Nothing other than an exact copy of the lines from the one containing "Task: Open the 生产条件 menu in the menu bar" through the last line of the listing below should be written.

- - -

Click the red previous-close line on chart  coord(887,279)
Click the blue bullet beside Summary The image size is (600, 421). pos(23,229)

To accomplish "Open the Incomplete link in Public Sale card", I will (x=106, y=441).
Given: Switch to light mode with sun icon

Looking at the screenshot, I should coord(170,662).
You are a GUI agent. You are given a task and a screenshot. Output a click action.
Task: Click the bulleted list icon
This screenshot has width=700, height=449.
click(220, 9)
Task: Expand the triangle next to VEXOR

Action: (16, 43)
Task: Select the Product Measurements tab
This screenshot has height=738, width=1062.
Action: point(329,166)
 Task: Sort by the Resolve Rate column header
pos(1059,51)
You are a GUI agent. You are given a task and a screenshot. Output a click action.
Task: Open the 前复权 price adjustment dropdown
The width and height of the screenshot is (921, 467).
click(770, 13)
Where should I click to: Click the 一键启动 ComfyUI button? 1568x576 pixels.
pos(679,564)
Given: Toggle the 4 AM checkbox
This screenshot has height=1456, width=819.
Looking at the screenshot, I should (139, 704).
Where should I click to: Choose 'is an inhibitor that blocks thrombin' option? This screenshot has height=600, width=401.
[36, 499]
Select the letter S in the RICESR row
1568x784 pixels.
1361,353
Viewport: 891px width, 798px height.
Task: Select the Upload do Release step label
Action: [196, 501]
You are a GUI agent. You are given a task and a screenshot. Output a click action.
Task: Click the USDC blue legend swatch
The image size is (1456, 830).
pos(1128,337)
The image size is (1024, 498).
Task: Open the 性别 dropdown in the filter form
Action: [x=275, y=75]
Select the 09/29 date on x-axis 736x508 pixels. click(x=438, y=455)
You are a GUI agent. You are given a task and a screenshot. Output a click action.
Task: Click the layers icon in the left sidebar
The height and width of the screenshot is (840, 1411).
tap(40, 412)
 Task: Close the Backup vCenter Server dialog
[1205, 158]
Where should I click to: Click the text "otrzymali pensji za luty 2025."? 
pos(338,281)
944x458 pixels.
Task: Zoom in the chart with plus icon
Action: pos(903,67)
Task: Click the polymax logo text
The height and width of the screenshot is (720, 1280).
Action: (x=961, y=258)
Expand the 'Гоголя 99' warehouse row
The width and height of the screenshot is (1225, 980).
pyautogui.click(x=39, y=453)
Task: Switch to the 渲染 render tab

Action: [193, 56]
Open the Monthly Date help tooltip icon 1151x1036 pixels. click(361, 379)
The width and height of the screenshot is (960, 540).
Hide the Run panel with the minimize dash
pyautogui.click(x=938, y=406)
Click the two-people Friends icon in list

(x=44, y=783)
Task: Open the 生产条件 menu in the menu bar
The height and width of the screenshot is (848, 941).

- - -

• _Answer to this task_
Task: Open the 生产条件 menu in the menu bar
The height and width of the screenshot is (848, 941).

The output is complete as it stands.